October 9, 2018

Tom Friedman, Columnist for The New York Times
Moderated by Laura Blumenfeld, Senior Fellow, Philip Merrill Center for Strategic Studies at Johns Hopkins SAIS

Tom Friedman, a columnist for The New York Times and a three-time Pulitzer Prize winner for journalism visited the school to share insights from his book "Thank You for Being Late: An Optimist's Guide to Thriving in the Age of Accelerations." During the discussion Friedman presented his analysis on the driving forces and impacts of what he labels as the “three climate changes,” Market, Mother Nature and Moore’s Law and how they are reshaping the world.

The Market, or globalization, reflects the migration of world economies from being interconnected to interdependent. This phenomenon, Friedman argues, is resulting in a dangerously over-reliant and co-dependent economic system.

“Your friends start to kill you faster than your enemies,” Friedman said. “Your rivals falling can be more dangerous than your rivals rising.”

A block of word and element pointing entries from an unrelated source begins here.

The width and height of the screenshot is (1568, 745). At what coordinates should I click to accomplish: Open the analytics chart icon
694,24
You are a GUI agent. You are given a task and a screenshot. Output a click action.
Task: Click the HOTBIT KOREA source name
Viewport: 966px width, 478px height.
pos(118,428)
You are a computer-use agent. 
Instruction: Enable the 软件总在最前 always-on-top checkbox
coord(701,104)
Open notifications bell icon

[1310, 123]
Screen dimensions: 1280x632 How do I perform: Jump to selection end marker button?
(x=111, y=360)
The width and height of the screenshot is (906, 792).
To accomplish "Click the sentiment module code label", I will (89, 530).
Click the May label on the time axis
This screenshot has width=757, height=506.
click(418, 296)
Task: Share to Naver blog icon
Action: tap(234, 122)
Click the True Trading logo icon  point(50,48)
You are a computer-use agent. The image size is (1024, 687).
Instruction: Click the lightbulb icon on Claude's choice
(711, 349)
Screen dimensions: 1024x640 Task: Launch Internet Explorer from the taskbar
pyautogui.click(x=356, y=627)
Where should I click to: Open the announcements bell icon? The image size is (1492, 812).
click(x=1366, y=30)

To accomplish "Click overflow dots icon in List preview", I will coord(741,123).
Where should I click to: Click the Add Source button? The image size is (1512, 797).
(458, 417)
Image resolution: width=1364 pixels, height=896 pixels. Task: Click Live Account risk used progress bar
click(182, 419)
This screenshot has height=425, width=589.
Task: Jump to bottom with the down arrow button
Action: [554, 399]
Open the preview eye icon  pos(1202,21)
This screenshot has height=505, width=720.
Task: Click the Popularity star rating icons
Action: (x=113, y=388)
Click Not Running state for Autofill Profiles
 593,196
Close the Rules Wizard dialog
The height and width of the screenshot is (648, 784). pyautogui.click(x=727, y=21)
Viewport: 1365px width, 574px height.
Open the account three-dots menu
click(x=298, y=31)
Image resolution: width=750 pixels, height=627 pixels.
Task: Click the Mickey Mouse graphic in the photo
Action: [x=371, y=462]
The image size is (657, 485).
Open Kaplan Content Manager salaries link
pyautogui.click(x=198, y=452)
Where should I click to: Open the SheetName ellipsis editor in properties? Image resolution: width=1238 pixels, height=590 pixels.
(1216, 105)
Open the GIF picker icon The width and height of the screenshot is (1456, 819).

In terms of Mother Nature and climate change, the world is moving from the “later” to the “now,” in that people can no longer delay conservation projects or activities to fight global warming, as we are now in a period of urgency.

He identified Earth’s eight key characteristics which allow the planet to survive climate changes. These features include favoring natural selection, being incredibly pluralistic, maintaining sustainability, incorporating feedback loops into systems, and supporting the ecosystems which build complex adaptive coalitions.

Friedman went on to discuss how people’s sense of national identity, social norms and work identity are being challenged in these three climate changes, allowing for a rise in populism.

Friedman believes the biggest challenge today for foreign affairs specialists is stabilizing the current state of disorder that is pervading throughout the world, which has come into being because of these three climate changes.